None of this makes sense. My dad would never risk starting a freshman quarterback just out of high school when he had Drew on the bench. Drew’s been waiting for his shot ever since he got here, and he’s got to be better than anyone else.

But why would my dad let Drew go like that?

“I need to speak to my dad.” I rush out of my seat, grabbing my tray in haste as I head to the trash can.

“Let me know what you find out,” Marissa calls behind me, but I don’t acknowledge it. Too much is buzzing through my head, and I still don’t believe it.

Instead of going to my dad’s office, I jog in the other direction, knowing the only way I will get a straight answer is if I talk to Drew himself.

Knocking feverishly on the now familiar black door, my heart rate spikes. When Drew and I had that argument in the gym, I didn’t expect to be talking about him transferring colleges in our next conversation.

This is all so crazy. I keep thinking that I must be dreaming or someone hacked his socials as a prank. He can’t just up and leave me without an explanation.

Waiting at the door, I rub my hands together and look around the neighborhood, hoping to release some nervous energy.

I have no idea how he’ll react, considering he’s been ignoring me like the plague over the last week. I need to talk to him now, though. If he’s really leaving, then this is a big deal. He’s not just leaving me; he’s leaving everything he ever built with my dad and all his teammates behind.

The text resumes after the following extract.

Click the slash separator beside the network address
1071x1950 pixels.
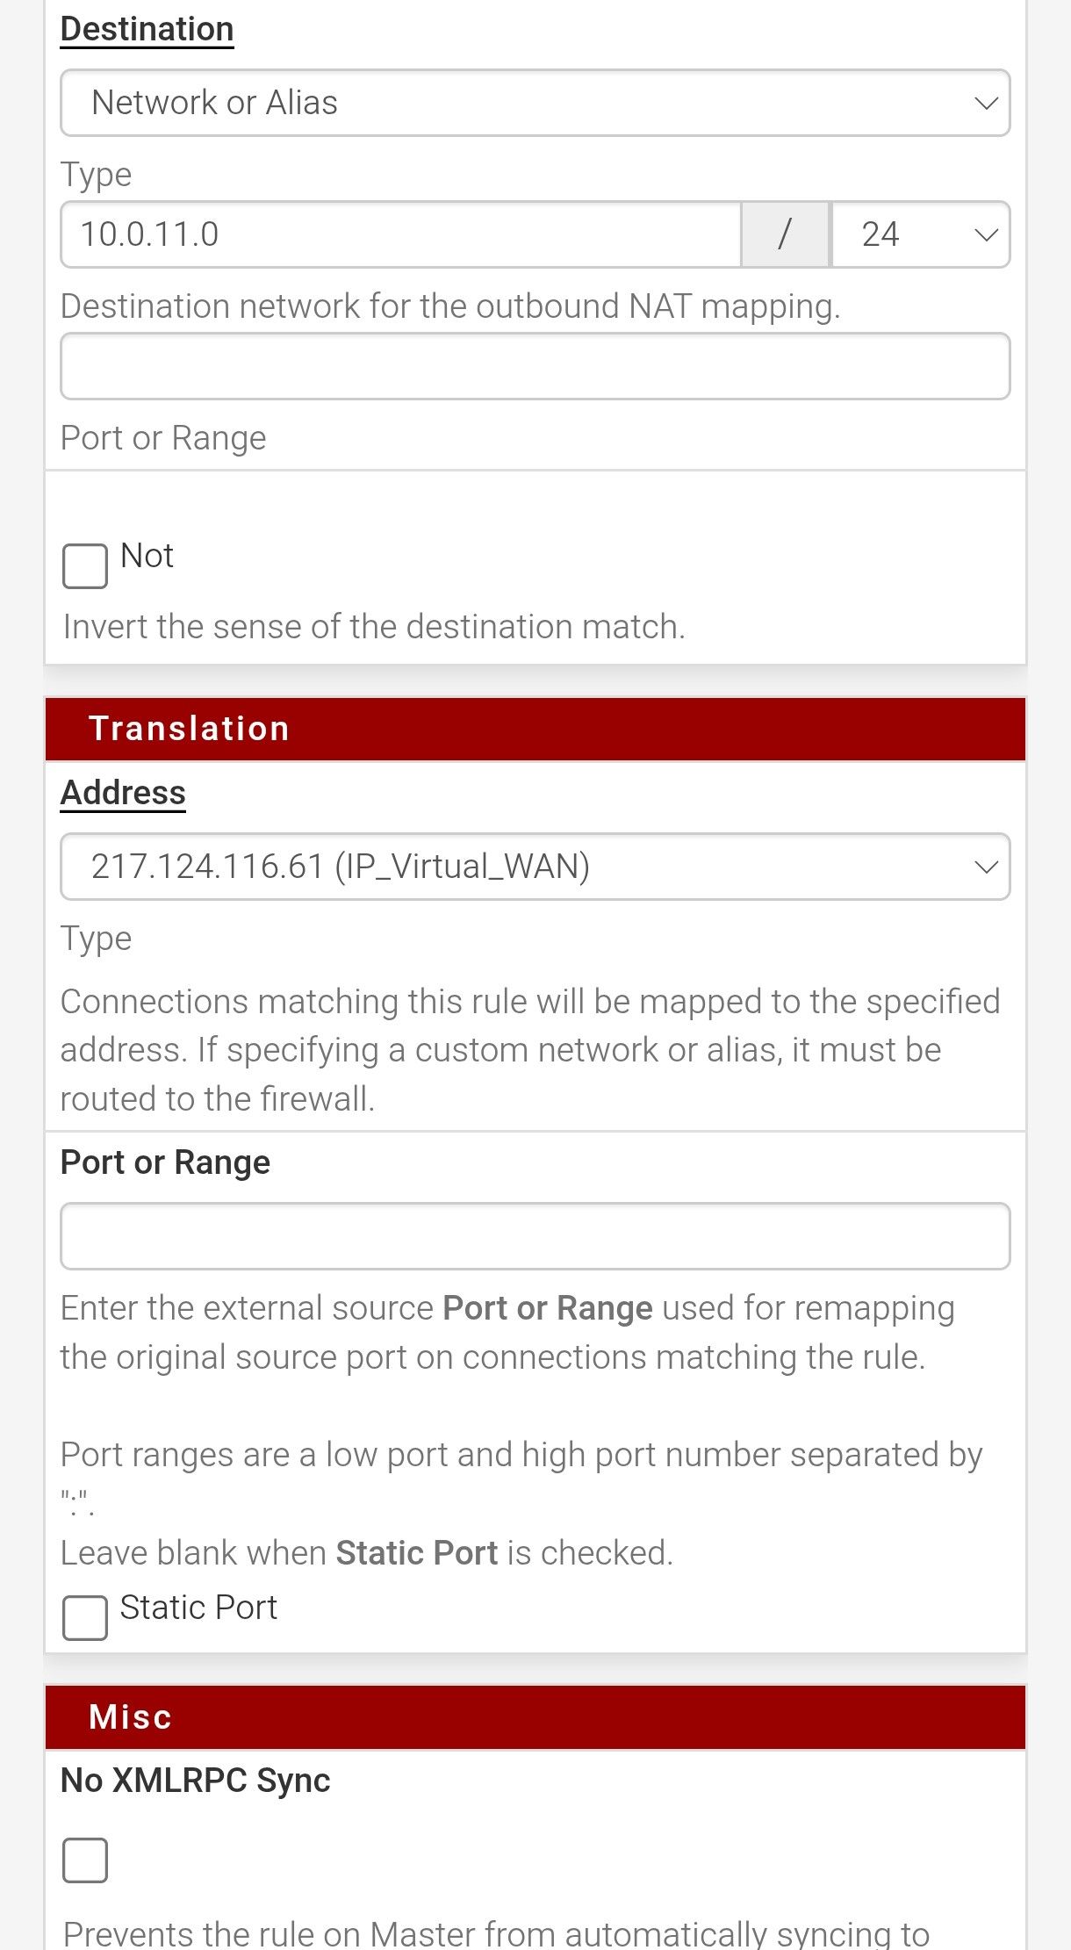click(785, 234)
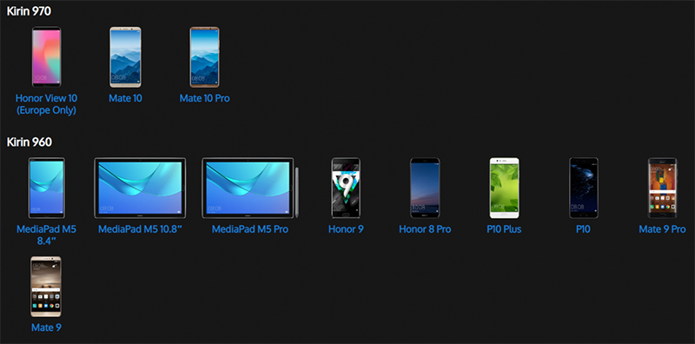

“Bella?” I frown but quickly mask it with a smile because I don’t want Jacob to see me disappointed. “What are you doing here?” There’s no malice in his voice, just confusion and a little tenderness.

Forcing my face into a smile, I say, “Hey, Jacob. Is Drew home?” I tip myself onto my toes, trying to look over Jacob’s shoulder discreetly.

He responds with an uneasy half-grin. “I’m, uh, Drew’s kind of busy at the moment.”

“What’s that supposed to mean?” He’s silent; I’m sure he’s inwardly cursing himself for saying that. I step forward to walk around Jacob, but he stands in my way. “Are you seriously not going to let me in?”

He closes the door a little more, making a sneak entry impossible. “I can’t.”

“So, Drew is home then?” I can just as easily walk around the back of the house and let myself in via the gym, but as I already made an effort to come through the front, I’d like to do that instead of breaking and entering.

“He doesn’t want to see you, Bella.” Jacob’s shoulders relax as though holding that in was visibly restricting his breathing. Too bad I don’t believe him. Yes, Drew and I fought, but if he wanted to leave, he needed to confront me first.

“Why not?”

“Why do you think?”

“We argued. Big deal. People always argue. I need to talk to him, and he won’t answer my calls.”

“And you think that’s because you argued?” He shakes his head in disbelief. “Wow. You’ve been living under a rock.”

“What’s that supposed to mean?”

“Nothing, but either way, Drew’s busy, so you’ll have to arrange another time to speak to him.”

Jacob’s bulky frame blocks any view of the living room, and I pretend to turn away. With his guard down, I make a fake play and quickly look over Jacob’s shoulder. “Oh, hey, Drew,” I say with so much conviction that I surprise myself.

Jacob turns to see who I’m looking at, and I swiftly dunk under him, sneaking into the house. He tries to grab me, but thankfully, with an almost healed leg, I’m harder to catch.

“Bella, wait,” he calls, but I ignore his cries and head down the familiar hall to Drew’s bedroom. “You don’t want to go in there.”

The hell I don’t. Drew and I need to talk, and it’s going to happen today. I don’t bother knocking. I just push Drew’s bedroom door open.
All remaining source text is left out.